Então, por que razão não terá também a Função Pública de assumir a sua parte nos cortes, principalmente quando se sabe que se trata de um sector pesado, lento, ineficiente e, ainda por cima, com muitas mais regalias do que outros sectores? É muito pouco provável que dois dias de greve, onde os pais faltam ao trabalho porque, com as escolas encerradas, têm que ficar com os filhos, em que a burocracia se atrasa ainda mais porque os serviços estão fechados, contribua para que a situação global melhore. Pelo contrário, piora ainda mais o estado do País e cria situações de grande dificuldade para outros cidadãos.

O problema de fundo é este: hoje em dia, as greves interessam, sobretudo, aos sindicatos, que têm à sua frente pessoas ligadas a partidos políticos da oposição e outras entidades influentes. Não nos enganemos: as greves são, no seu maior caso, organizadas por interesses políticos e económicos que pouco têm a ver com os problemas dos trabalhadores.

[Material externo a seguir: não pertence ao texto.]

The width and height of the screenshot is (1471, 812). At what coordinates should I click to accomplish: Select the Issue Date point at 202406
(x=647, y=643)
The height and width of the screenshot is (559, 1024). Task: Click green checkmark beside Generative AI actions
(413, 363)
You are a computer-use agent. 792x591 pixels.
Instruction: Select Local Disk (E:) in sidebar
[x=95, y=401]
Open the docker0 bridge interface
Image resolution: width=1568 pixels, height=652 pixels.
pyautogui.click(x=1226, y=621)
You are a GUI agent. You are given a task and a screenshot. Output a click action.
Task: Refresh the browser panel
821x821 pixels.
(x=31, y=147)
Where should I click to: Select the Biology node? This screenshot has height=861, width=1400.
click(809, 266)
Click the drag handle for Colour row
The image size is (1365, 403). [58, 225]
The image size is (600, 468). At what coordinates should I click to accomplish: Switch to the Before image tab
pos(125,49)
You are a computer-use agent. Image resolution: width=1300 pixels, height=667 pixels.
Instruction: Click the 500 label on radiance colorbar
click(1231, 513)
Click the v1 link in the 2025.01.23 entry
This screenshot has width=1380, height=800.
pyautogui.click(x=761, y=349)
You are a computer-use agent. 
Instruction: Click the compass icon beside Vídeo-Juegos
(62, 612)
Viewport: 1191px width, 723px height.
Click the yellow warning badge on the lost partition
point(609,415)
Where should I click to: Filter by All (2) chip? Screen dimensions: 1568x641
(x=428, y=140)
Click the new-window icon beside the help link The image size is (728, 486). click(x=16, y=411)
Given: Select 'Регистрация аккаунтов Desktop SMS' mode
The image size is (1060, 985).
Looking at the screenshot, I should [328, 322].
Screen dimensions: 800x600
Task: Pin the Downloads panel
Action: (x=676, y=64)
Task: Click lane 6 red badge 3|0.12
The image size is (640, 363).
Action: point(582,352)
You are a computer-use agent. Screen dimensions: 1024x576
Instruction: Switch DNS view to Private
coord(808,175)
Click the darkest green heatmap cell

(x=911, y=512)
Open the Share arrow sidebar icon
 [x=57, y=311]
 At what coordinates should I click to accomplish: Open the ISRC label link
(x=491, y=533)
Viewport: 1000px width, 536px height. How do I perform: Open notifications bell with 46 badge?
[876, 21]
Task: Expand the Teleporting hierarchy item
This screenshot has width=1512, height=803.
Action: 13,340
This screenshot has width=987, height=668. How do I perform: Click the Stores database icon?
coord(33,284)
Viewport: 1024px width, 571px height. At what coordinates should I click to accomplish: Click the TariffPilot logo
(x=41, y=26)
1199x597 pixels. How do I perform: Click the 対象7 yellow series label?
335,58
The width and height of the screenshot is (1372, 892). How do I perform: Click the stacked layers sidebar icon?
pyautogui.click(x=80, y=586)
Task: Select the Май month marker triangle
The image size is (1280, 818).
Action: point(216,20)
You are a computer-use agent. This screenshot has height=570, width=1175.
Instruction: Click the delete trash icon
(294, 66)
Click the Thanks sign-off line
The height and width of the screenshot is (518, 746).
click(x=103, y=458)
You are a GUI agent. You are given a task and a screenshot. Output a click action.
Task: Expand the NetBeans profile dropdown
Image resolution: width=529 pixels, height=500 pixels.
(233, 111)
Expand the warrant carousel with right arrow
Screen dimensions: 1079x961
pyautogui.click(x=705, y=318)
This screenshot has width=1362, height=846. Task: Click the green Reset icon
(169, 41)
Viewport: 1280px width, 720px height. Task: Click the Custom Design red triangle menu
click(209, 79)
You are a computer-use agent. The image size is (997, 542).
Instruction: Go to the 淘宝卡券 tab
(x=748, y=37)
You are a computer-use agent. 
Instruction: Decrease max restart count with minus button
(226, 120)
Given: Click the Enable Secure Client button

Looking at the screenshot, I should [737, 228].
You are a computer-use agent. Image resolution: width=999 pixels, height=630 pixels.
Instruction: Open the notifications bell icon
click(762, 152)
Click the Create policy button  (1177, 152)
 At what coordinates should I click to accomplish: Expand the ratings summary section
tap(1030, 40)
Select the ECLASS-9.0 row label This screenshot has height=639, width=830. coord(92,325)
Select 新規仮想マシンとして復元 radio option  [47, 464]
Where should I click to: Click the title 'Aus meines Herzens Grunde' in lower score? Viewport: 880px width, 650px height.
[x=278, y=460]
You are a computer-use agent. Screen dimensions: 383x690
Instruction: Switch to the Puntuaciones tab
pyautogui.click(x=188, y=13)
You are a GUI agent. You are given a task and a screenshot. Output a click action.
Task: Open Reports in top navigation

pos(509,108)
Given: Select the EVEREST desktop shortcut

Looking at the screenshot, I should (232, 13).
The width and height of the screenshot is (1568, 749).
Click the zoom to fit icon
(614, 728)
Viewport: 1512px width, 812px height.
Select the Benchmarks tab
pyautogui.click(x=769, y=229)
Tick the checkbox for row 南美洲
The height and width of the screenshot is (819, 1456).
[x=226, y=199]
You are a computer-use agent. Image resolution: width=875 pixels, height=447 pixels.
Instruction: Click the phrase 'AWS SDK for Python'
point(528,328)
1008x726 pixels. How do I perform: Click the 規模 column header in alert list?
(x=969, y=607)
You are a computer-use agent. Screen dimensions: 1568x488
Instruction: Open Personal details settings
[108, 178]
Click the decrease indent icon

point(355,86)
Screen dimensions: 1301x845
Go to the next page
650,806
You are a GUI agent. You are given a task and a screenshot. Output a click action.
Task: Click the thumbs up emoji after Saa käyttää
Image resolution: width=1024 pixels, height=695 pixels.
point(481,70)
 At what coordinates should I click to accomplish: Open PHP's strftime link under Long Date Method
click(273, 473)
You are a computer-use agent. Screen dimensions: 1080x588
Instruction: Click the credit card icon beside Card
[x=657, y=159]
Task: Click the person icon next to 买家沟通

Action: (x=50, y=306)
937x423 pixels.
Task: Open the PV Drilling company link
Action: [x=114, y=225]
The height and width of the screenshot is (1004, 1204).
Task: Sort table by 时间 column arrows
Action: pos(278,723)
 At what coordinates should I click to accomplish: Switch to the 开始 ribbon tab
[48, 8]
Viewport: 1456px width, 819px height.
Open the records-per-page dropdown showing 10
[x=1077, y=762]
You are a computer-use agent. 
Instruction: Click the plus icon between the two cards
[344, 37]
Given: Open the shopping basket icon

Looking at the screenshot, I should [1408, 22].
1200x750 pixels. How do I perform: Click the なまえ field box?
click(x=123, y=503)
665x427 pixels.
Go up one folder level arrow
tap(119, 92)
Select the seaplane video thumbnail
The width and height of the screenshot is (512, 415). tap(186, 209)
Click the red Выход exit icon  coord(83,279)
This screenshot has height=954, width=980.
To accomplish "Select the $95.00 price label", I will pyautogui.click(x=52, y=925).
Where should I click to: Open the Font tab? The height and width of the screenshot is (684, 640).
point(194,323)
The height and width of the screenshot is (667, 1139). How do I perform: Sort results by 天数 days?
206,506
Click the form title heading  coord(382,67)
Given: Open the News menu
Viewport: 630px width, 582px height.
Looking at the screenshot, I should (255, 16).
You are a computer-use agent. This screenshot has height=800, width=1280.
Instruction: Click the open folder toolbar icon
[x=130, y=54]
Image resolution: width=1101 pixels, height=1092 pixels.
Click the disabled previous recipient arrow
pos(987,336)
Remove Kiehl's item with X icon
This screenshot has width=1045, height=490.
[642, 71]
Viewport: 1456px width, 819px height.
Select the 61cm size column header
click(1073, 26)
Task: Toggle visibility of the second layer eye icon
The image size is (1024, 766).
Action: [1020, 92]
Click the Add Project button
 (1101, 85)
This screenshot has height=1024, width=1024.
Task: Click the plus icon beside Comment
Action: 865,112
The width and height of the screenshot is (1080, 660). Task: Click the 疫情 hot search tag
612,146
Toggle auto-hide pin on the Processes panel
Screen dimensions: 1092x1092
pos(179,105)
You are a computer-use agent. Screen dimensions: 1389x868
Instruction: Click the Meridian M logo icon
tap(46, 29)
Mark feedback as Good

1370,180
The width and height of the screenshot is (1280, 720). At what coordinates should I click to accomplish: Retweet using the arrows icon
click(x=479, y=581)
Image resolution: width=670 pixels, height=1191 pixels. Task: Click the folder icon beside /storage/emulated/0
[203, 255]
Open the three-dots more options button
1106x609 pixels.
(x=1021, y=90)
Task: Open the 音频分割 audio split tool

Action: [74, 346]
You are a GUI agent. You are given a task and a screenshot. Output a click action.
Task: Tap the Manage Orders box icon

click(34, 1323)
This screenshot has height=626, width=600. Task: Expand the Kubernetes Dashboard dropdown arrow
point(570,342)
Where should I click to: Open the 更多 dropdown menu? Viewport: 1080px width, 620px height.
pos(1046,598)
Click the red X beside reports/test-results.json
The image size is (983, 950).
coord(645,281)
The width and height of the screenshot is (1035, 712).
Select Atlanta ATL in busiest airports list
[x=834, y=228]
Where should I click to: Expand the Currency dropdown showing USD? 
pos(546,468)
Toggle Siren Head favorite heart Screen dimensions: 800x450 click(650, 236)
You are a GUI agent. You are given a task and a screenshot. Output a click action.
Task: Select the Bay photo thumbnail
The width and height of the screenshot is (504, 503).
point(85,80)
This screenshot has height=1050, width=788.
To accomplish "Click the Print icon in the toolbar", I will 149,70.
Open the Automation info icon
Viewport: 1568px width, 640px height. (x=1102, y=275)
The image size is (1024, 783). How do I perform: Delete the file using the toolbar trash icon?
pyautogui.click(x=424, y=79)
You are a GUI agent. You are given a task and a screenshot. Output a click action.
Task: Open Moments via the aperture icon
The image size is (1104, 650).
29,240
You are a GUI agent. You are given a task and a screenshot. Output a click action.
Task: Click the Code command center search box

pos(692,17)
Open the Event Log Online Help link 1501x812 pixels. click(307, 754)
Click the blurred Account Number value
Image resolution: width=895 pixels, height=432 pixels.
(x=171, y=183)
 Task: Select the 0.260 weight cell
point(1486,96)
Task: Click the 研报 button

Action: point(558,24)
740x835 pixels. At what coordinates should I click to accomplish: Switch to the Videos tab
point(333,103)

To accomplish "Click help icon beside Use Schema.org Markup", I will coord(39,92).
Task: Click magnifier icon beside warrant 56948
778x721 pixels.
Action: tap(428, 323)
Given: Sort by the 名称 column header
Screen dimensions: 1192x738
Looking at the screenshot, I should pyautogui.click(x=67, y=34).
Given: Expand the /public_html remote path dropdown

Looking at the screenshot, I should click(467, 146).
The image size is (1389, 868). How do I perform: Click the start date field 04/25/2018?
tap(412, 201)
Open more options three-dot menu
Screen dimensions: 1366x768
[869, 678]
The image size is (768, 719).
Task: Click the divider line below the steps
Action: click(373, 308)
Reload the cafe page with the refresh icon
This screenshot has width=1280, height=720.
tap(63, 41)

A verdade é que a única maneira de ultrapassar a crise é pela responsabilidade. É pelo aumento da produtividade e da receita, pois é de senso comum que é impossível distribuir riqueza que não existe. E isso não se faz com greves, nem com pontes, nem com habilidades para se trabalhar menos. Faz-se com responsabilidade, espírito de sacrifício e solidariedade, mais frontalidade e um sistema de distribuição mais justo. Herdámos a liberdade, mas não sabemos o que fazer com ela. Não vivemos hoje num regime que justifique tantas greves, mas sim mais responsabilidade, porque ser livre é ser responsável e lutar. E isso faz-se no dia a dia, em partilha, na sociedade.

Porque o irónico é que, se houvesse um inquérito, mais de 90 por cento dos portugueses responderia que concorda que o Estado gasta de mais e que é necessário cortar na despesa. Mas, se o corte representar uma diminuição no bolso da própria pessoa, então a resposta muda radicalmente.

Ou seja, com o mal dos outros posso eu bem. Mas em mim, ninguém toque.

1 comentário:

Ana de Sousa disse...

Partilho da tua opinião e dou-te os meus parabéns pelo excelente e inteligente post que escreveste. Considero no entanto que, o mal da nação portuguesa reside essencialmente na falta de auto-estima que cada um de nós instiga no seu subconsciente e que, sem se aperceber, repassa para a sociedade globalizante.
O estado de "coitadinho" que o português adora explorar faz com que mereçamos os políticos que temos, pois nada fazemos e nada contribuímos para sair deste estado psicótico e normótico. De "coitadinhos" passamos rapidamente a excelentes anfitriões, pois desejamos intensamente que sejamos reconhecidos, contemplados e amados por quem vem do exterior. Está na hora de pararmos de olhar para o chão e para o próprio umbigo. Olhemos em frente e com orgulho, pois temos talento e um desmedido orgulho de pátria histórica. Chega de olhar para o passado. D. Sebastião não chegará para salvar Portugal. Está nas mãos de cada um consegui-lo. Se seguirmos a máxima da lenda do colibri, da cultura hindu, se cada um de nós colocar uma gota na floresta que está a arder, apagaremos o fogo, e todos juntos, construiremos um novo e melhor habitat. Caso contrário, se quase todos fugirmos, a floresta acabará por ser devastada pelas chamas intensas, e junto dela, morrerão e ficarão esquecidos todos aqueles que permaneceram e que lutaram por ela.